**LISTED ENTRIES:**
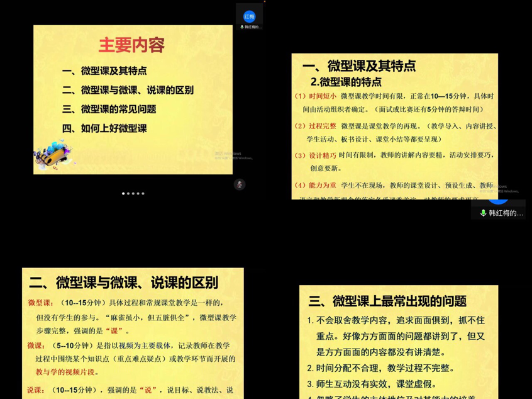Click the red 微课： label
532x399 pixels.
(x=36, y=346)
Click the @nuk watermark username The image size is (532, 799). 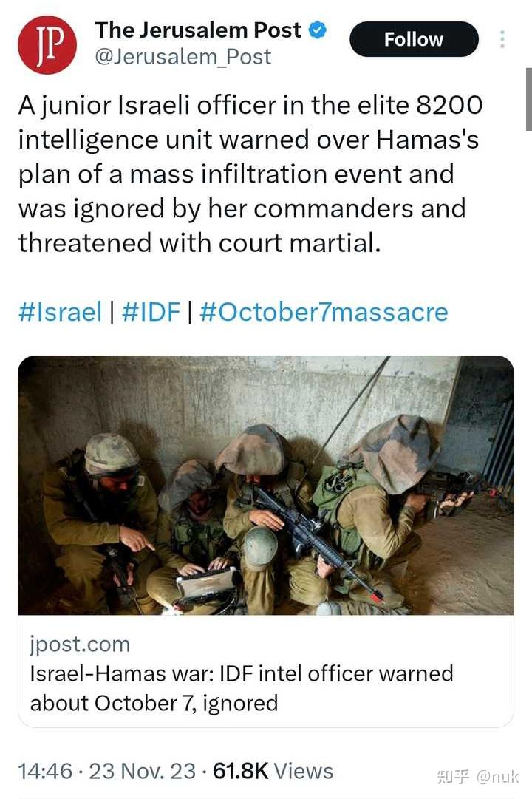coord(497,777)
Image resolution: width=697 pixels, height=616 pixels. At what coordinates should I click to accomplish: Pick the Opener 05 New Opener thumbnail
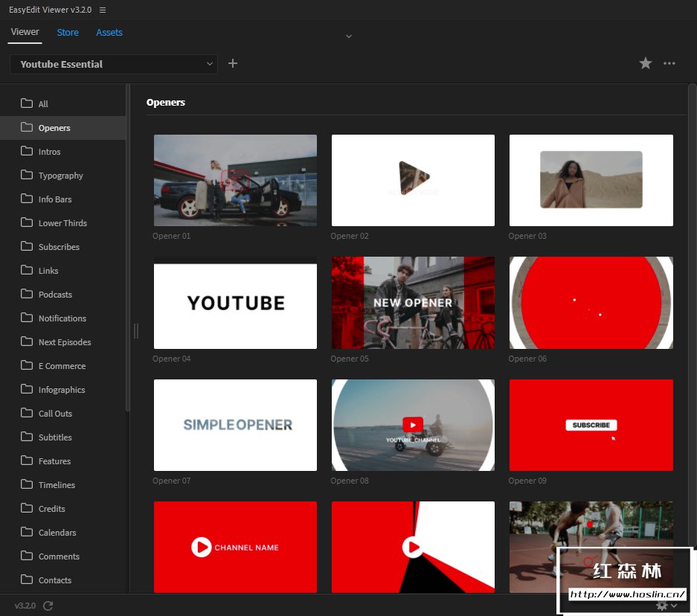pyautogui.click(x=413, y=303)
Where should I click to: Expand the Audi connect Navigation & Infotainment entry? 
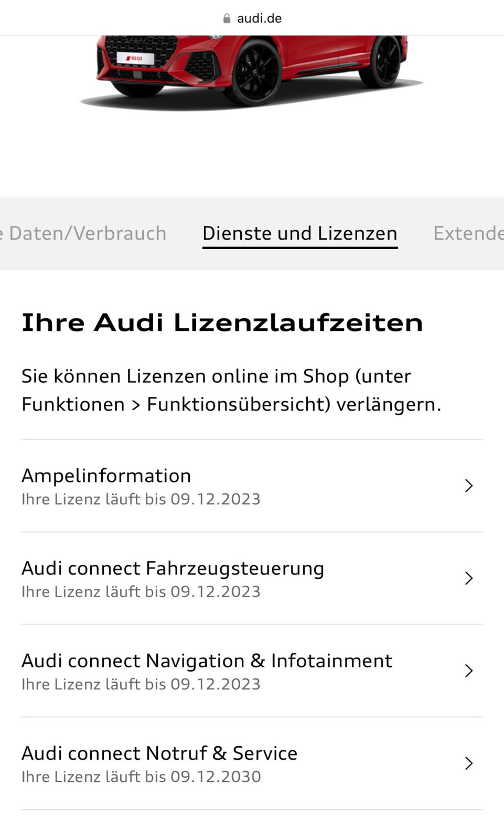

**WORK TO COMPLETE:** Transcribe exactly the lines above, running from the one that contains "Image resolution: width=697" through the final line of the listing, and skip every picture.

**OUTPUT:**
Image resolution: width=697 pixels, height=616 pixels. At what coordinates should I click to accomplish: Pick the Opener 05 New Opener thumbnail
pyautogui.click(x=413, y=303)
Where should I click to: Expand the Audi connect Navigation & Infotainment entry? 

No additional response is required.